Dortmund – Am letzten Bundesliga-Spieltag hat sich Joachim Löw das Spiel SC Freiburg – FC Augsburg ausgesucht, darüber wurden Witze gerissen: Der Breisgau-Jogi, bequemlich, wie er ist, wollte nicht weit fahren. Welche WM-Kandidaten hat er da wohl beobachtet?

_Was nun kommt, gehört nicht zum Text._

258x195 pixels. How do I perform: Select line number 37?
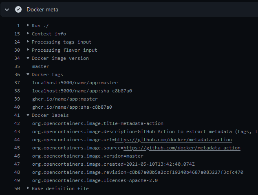coord(17,83)
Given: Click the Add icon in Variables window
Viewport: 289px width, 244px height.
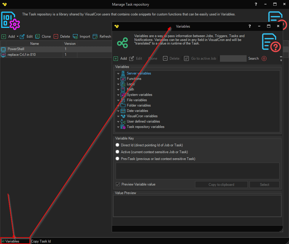Looking at the screenshot, I should (116, 58).
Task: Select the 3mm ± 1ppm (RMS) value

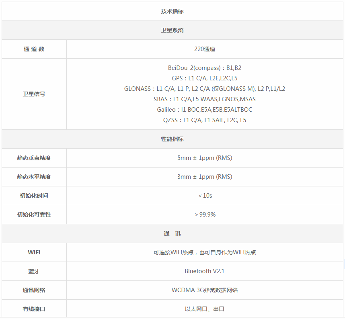Action: [204, 177]

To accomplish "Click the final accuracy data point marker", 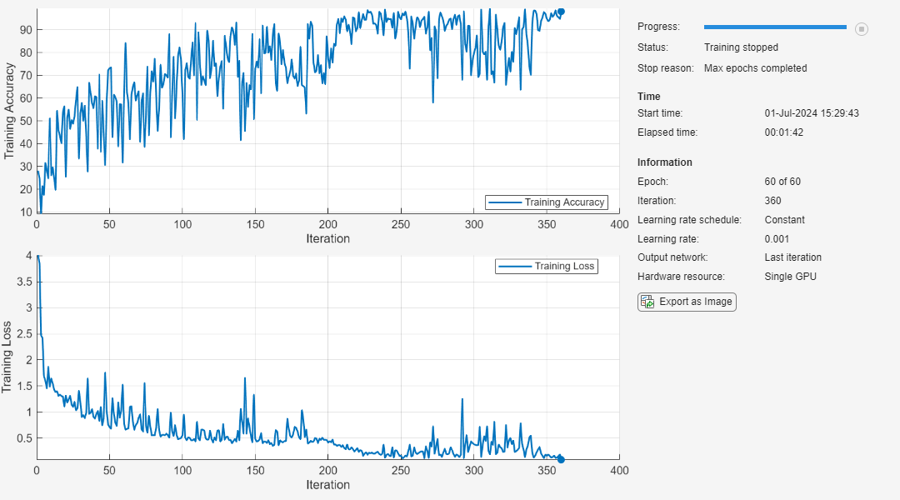I will click(562, 12).
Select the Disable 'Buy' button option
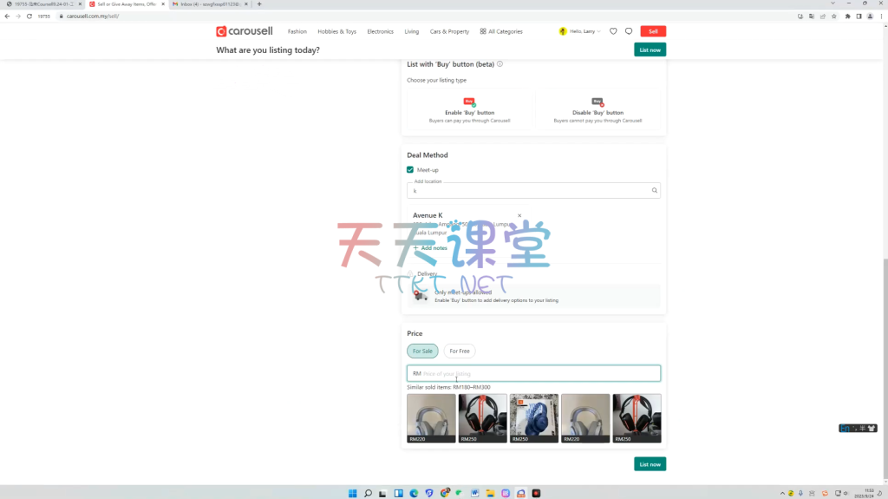 597,111
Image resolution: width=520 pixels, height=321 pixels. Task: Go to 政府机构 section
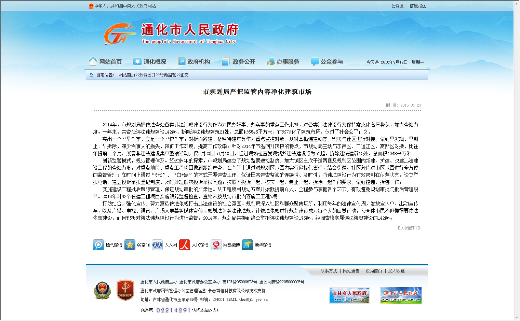194,62
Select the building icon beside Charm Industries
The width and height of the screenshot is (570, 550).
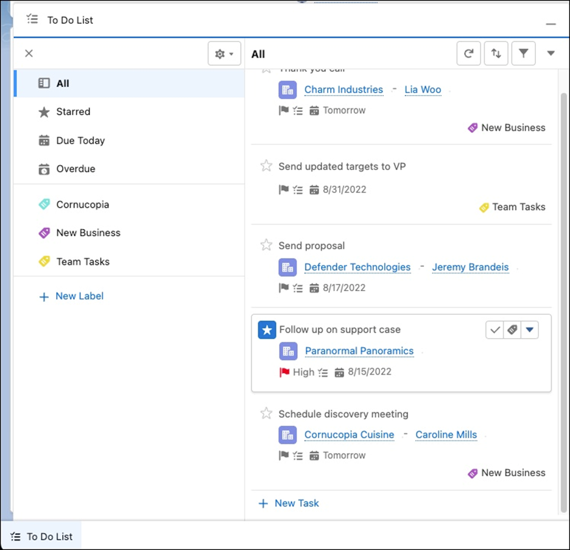coord(287,90)
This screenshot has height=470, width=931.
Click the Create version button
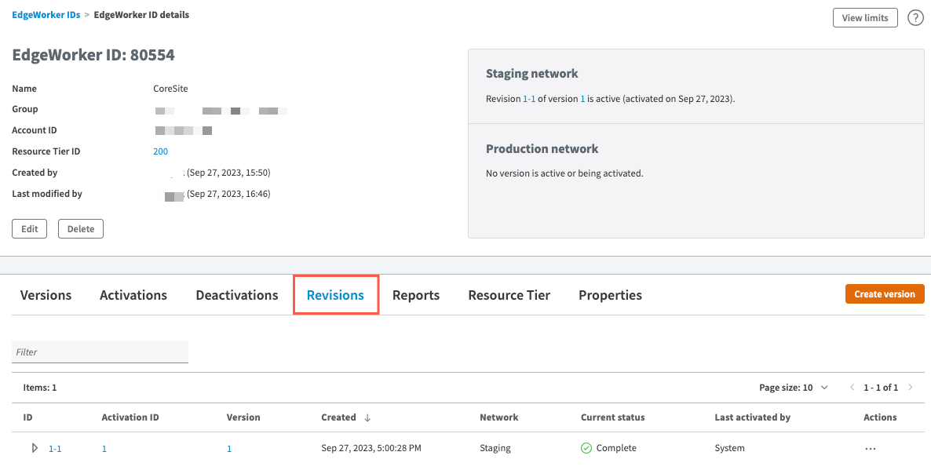click(885, 294)
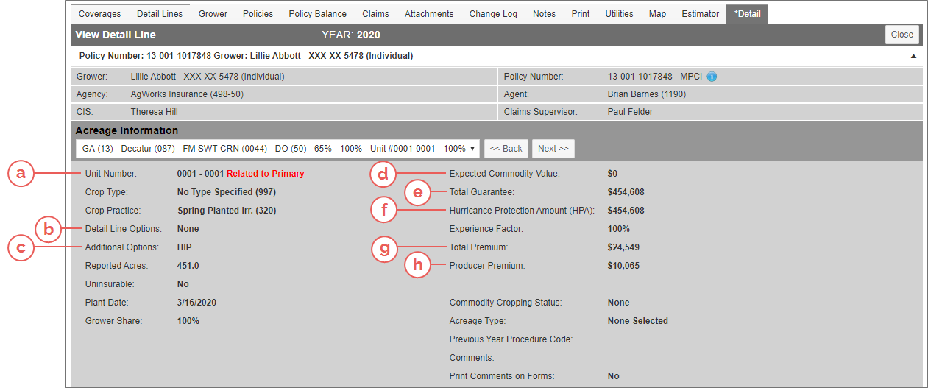Show the Change Log tab
928x388 pixels.
click(x=493, y=14)

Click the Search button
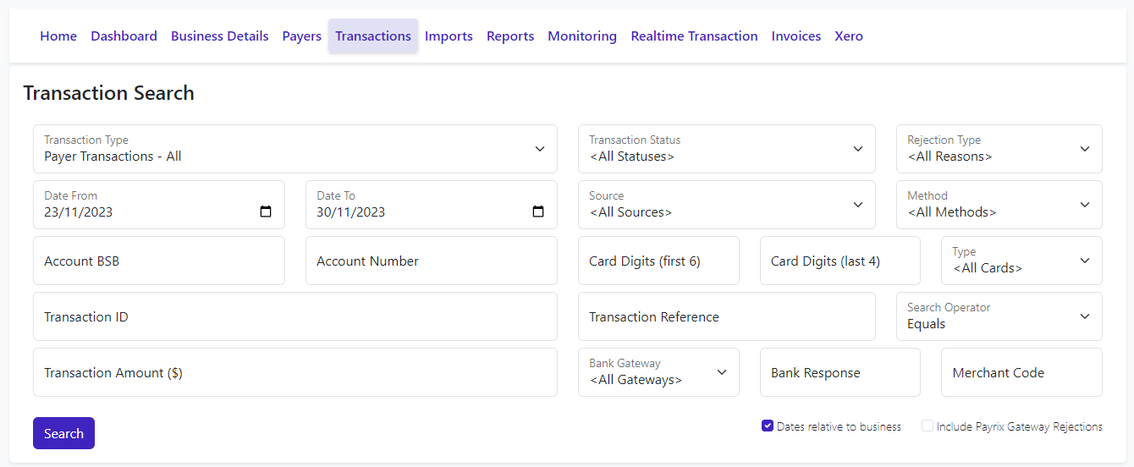click(63, 433)
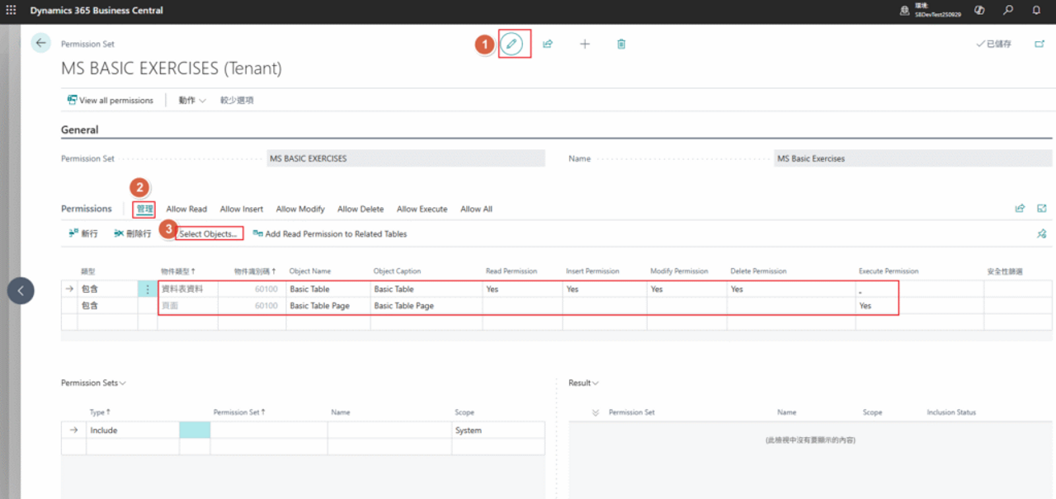Expand left panel with circular chevron button

pos(21,290)
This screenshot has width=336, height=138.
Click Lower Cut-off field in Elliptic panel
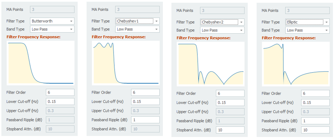[x=315, y=103]
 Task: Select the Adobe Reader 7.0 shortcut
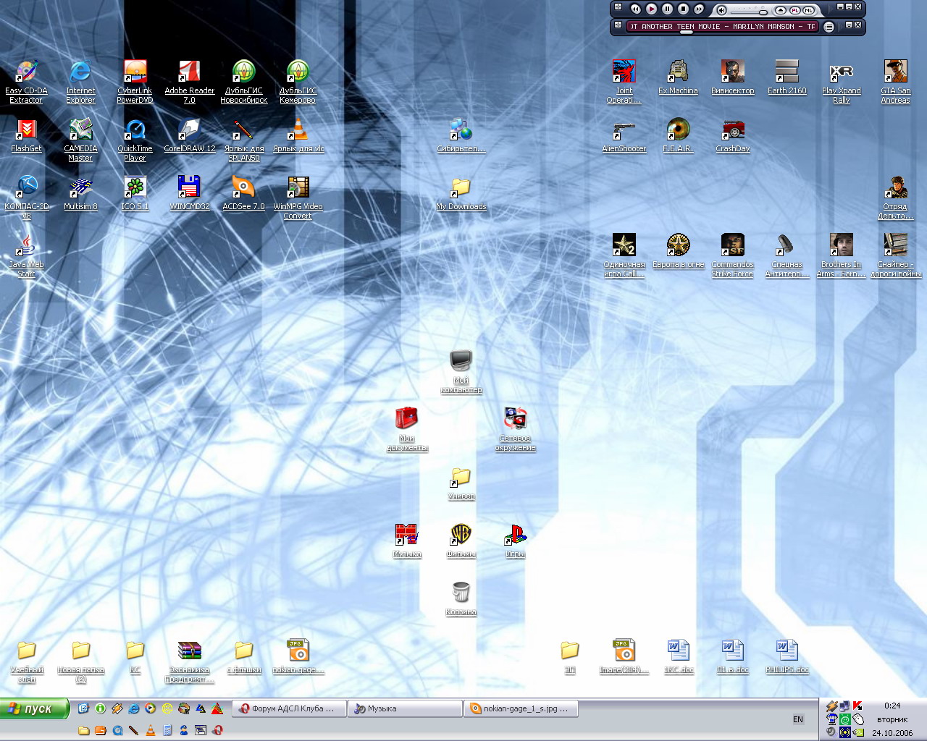click(x=189, y=72)

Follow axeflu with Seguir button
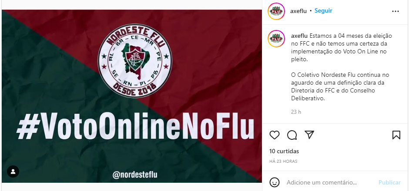point(323,11)
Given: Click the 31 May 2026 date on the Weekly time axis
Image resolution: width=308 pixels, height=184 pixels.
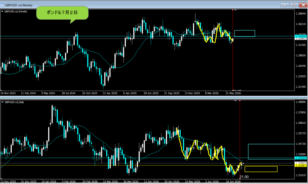Looking at the screenshot, I should point(233,93).
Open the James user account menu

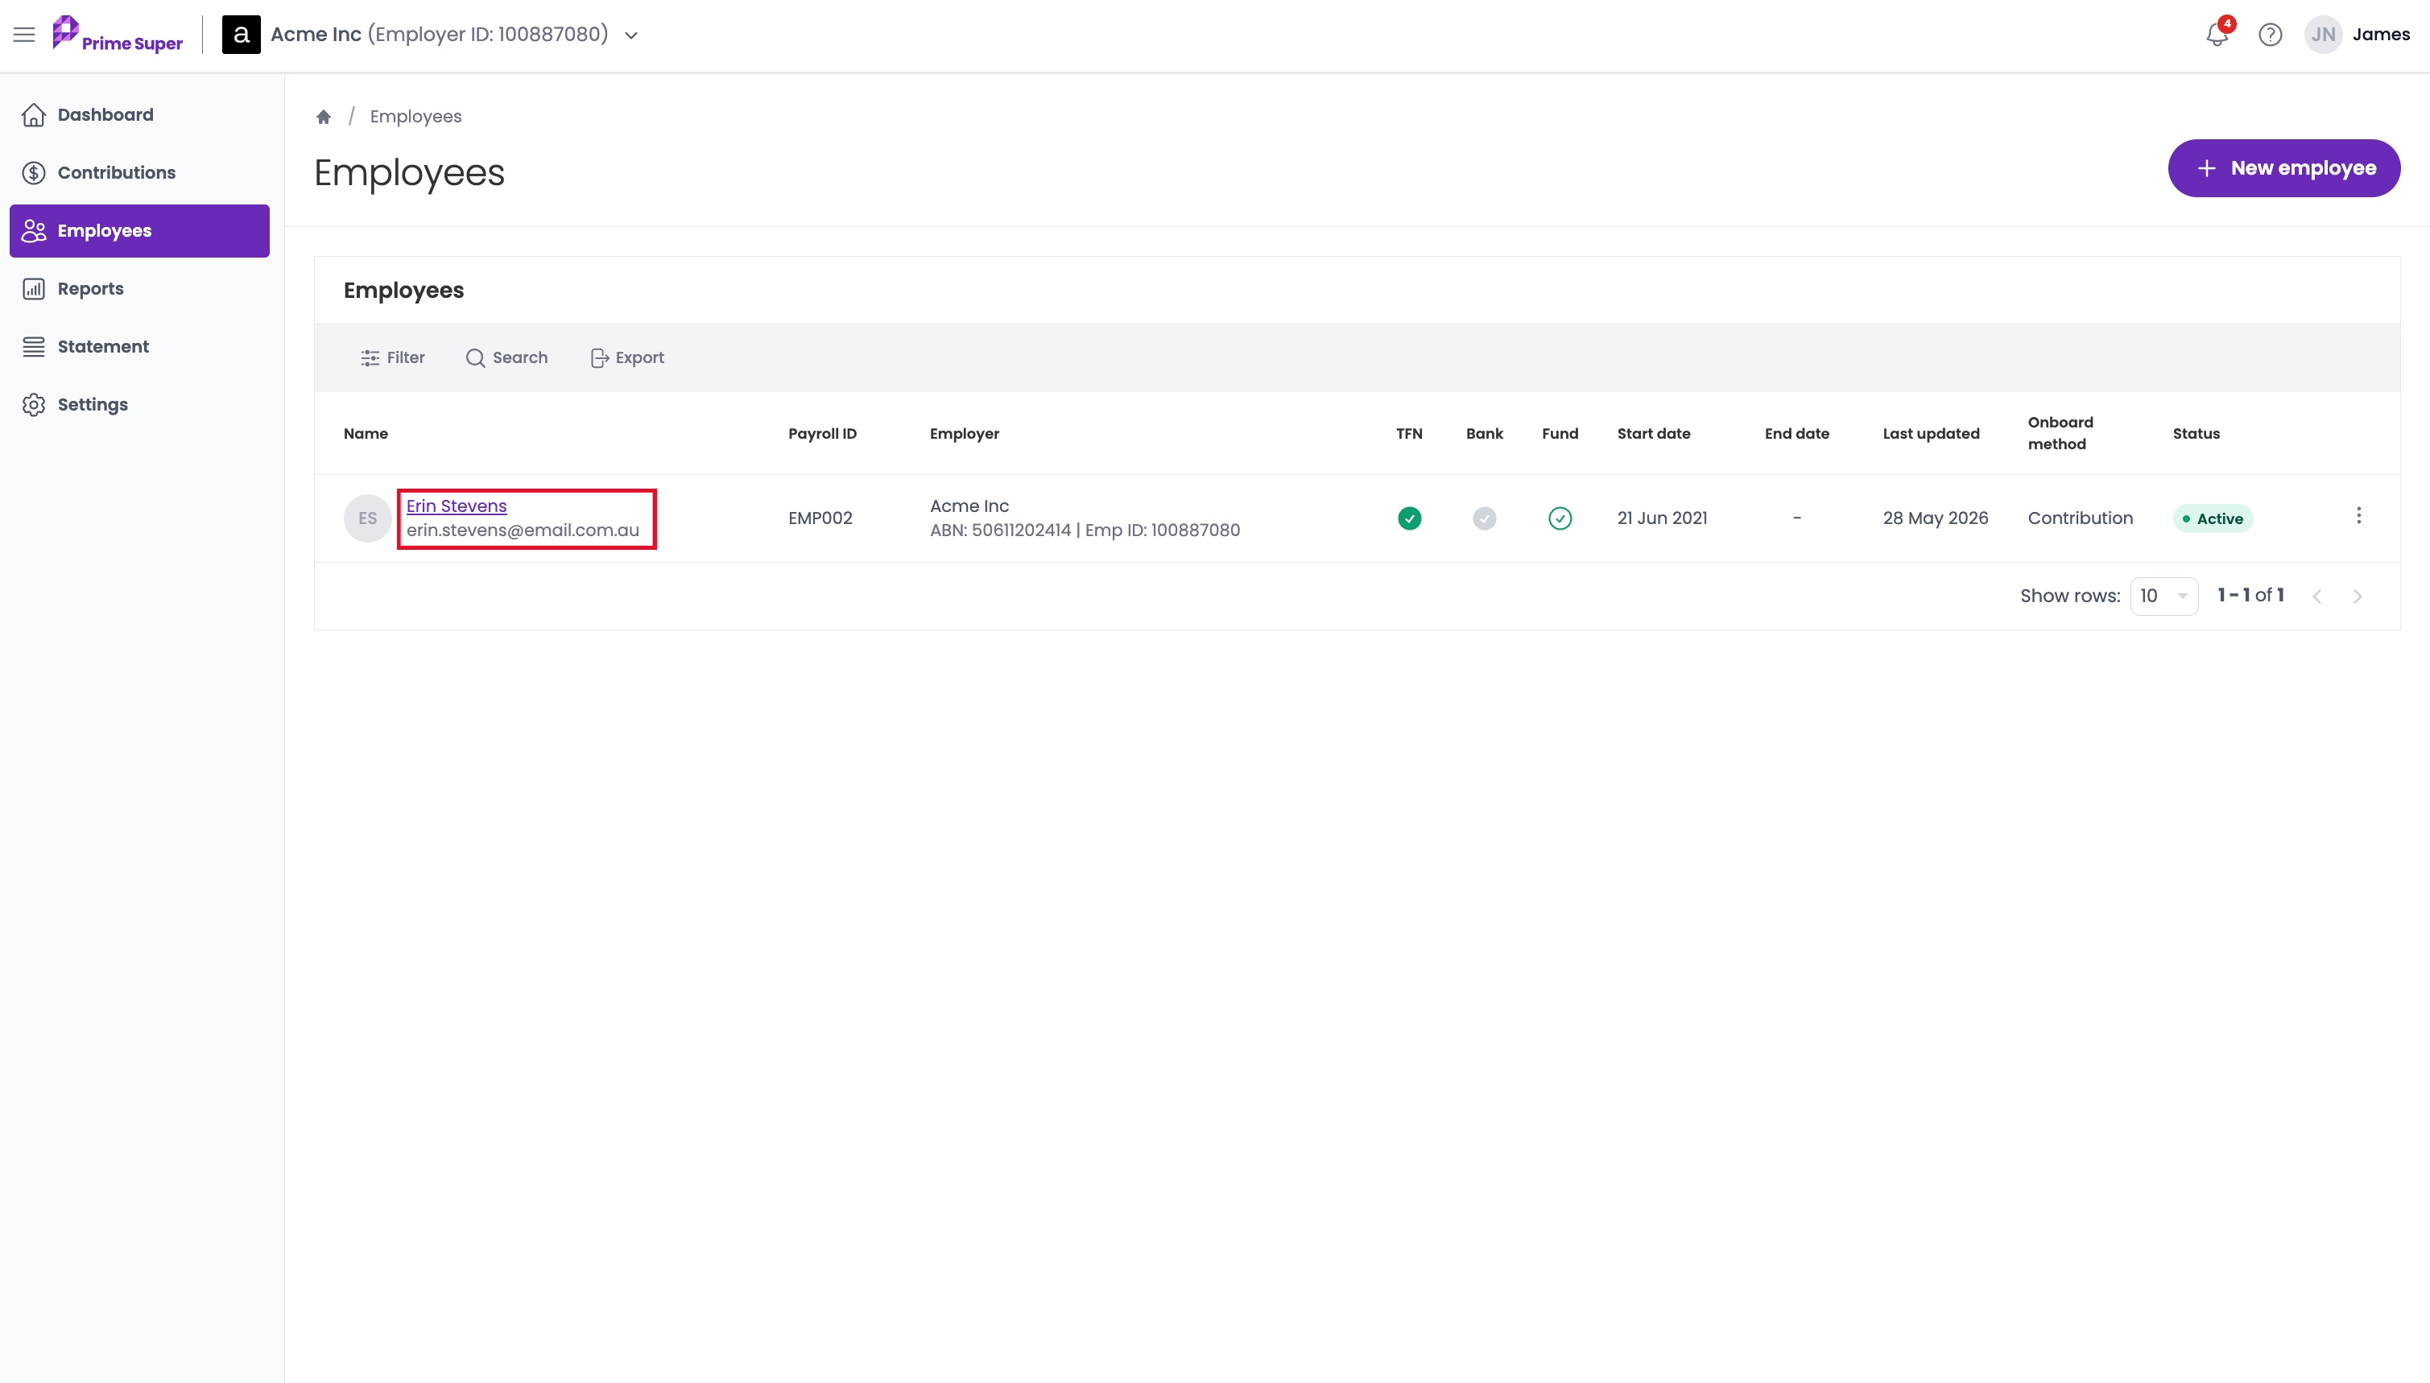(x=2357, y=35)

Tatsächlich einen – und der wurde zur Überraschung seines vorläufigen Weltmeisterschafts-Kaders, sozusagen zum Odondor-Mustafi-2018: Nils Petersen. Neben Timo Werner und Mario Gomez, mit denen jeder gerechnet hatte, der dritte Mittelstürmer. Petersen, 29. bislang ohne Länderspiel, vom SC Freiburg, der fast noch abgestiegen wäre mit einer schwachen Rückrunde – und nicht Sandro Wagner, Confederations-Cup-Sieger, seit einem halben Jahr beim FC Bayern unter Vertrag, dem Club, der im DFB natürlich eine ganz andere Lobby hat. Und vom ganzen Auftreten her das Gegenteil des grüblerisch wirkenden Petersen ist, der schon mal hinterfragte, was man denn am Ende einer Fußballerkarriere an Bildung aufzuweisen habe (im Freiburger Fall: weniger als die Leute im Publikum, so hatte er es formuliert).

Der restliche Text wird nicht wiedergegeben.